Siguió guerreando sin tregua hasta el final de sus días, y cuando ya no pudo cabalgar, deshecho por la vejez y maniatado al dolor, fue hacia la batalla tendido en un palanquín y tiritando de fiebre, y la muerte lo encontró en el castillo de Medinaceli, al regreso de una campaña victoriosa, cuando tenía sesenta y dos años. Había dispuesto que su mortaja se comprara con dinero de las rentas de su casa solar de Algeciras, para que no estuviera manchado por la vileza con la que obtuvo su fortuna. Esparcieron sobre su cadáver el polvo adherido a su ropa durante treinta años de batallas, y cuando se supo en Córdoba que había muerto, las mujeres se desgarraron los vestidos y se ensuciaron el pelo con ceniza y alguien gritó: «¡Ay de nosotros! ¡Murió el que nos proveía de esclavos!». Los cristianos, que nunca pudieron vencerlo mientras vivía, inventaron para él una derrota póstuma, la nunca sucedida batalla de Calatañazor, nombre que aún perduraba, novecientos cincuenta años después de su muerte, en nuestras enciclopedias infantiles.
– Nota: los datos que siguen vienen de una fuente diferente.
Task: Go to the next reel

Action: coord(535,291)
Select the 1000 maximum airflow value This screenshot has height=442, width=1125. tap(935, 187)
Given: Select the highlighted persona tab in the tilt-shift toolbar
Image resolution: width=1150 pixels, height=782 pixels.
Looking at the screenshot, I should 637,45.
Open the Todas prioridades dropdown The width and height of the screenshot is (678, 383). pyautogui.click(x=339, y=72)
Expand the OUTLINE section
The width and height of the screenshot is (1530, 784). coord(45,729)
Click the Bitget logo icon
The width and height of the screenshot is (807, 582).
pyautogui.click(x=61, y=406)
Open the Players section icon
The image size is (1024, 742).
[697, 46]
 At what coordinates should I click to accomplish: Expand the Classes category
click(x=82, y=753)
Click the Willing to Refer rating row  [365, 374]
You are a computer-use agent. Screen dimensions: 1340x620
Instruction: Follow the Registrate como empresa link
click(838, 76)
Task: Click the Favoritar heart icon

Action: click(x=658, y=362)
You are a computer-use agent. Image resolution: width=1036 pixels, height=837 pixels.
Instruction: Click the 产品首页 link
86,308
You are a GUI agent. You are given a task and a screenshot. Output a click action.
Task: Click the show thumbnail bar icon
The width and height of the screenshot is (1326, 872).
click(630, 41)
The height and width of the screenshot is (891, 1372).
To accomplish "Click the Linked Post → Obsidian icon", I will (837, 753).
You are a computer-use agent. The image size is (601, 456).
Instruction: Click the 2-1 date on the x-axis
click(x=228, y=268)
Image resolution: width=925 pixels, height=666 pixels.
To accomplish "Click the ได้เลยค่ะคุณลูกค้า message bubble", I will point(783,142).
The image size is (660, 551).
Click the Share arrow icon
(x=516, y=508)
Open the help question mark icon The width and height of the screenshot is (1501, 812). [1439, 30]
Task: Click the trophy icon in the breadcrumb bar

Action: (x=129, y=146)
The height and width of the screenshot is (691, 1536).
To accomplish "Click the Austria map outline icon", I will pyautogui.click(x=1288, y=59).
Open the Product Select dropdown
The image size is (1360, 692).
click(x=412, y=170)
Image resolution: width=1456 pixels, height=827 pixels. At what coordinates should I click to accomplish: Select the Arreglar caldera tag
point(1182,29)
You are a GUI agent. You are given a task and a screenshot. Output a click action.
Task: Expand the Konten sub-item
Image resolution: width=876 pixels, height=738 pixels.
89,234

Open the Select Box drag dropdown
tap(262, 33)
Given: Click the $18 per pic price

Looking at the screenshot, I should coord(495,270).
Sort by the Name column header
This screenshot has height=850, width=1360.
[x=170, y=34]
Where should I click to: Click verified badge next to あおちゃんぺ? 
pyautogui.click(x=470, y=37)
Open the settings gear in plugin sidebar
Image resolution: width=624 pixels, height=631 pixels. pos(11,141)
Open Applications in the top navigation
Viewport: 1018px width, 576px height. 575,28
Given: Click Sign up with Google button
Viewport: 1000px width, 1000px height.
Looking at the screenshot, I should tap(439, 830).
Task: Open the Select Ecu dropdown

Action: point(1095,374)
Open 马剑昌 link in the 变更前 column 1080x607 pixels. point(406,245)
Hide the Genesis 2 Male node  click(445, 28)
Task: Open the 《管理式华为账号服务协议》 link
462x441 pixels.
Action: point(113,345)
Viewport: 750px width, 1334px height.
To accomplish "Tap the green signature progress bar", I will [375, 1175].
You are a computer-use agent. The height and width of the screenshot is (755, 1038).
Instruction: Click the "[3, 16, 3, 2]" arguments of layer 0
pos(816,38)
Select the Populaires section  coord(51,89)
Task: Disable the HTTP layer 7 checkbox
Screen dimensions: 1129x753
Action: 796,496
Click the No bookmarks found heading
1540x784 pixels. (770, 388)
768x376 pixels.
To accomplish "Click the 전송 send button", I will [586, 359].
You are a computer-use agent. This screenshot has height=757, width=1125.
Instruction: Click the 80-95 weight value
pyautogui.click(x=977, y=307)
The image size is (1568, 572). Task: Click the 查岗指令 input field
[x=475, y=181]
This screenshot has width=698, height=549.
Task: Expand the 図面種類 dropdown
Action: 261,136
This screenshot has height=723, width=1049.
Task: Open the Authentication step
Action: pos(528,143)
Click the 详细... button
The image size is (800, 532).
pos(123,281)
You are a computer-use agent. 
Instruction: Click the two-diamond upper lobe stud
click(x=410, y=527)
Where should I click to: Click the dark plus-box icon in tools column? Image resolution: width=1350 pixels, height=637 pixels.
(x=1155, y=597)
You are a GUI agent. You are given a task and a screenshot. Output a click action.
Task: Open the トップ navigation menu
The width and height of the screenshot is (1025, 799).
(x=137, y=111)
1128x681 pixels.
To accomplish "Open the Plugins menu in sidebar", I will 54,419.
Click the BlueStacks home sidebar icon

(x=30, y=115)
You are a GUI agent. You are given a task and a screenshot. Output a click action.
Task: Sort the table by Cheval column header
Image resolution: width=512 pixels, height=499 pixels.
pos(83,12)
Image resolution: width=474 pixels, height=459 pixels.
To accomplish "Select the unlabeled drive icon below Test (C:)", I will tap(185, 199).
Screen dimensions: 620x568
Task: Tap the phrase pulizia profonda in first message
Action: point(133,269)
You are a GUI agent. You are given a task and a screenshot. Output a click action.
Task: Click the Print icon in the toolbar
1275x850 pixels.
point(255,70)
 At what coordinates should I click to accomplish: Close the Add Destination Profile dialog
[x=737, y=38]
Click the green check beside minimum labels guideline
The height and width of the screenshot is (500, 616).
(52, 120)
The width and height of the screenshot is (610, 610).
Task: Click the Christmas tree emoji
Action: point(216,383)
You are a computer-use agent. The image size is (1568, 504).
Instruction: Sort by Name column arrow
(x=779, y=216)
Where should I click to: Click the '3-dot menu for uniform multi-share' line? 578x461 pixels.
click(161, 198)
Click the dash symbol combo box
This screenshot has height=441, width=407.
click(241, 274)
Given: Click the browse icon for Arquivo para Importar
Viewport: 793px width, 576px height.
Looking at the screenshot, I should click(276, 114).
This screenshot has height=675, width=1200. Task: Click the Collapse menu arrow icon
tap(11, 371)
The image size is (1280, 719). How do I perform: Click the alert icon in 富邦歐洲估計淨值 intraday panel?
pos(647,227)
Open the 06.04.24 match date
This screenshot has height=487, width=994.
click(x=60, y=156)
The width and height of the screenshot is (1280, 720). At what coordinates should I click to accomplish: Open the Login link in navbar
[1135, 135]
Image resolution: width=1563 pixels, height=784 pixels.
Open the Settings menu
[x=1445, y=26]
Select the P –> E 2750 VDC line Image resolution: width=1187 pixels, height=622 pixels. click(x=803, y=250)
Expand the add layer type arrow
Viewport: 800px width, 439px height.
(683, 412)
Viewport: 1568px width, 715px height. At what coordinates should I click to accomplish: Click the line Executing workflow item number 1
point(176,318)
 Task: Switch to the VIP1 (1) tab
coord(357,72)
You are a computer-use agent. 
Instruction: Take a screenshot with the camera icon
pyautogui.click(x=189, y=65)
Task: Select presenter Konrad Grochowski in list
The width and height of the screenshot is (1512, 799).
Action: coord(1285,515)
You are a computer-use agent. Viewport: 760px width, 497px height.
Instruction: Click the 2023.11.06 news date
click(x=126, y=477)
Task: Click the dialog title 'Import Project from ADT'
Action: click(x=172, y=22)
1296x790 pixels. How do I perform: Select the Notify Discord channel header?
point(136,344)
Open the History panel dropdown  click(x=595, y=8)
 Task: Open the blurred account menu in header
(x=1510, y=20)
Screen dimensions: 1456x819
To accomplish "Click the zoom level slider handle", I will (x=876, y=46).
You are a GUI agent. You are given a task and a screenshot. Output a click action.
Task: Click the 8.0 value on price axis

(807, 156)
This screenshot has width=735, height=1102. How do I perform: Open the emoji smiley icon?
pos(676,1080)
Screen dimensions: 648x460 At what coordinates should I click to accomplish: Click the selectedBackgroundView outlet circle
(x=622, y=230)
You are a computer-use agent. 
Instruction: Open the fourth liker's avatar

Pero Muhammad ibn Abi Amir al-Mansur billah murió sin conocer la medida abismal de su propio fracaso. Sabemos sin embargo que lo presintió. Un día, cuenta al-Maqqari, cuando paseaba con un amigo por sus jardines de al-Zahira, Muhammad ibn Abi Amir se echó a llorar y dijo: «Desdichada Zahira, quisiera conocer al que dentro de poco te ha de destruir. Ya veo saqueado y arruinado este hermoso palacio, ya veo a mi patria devorada por el fuego de la guerra civil».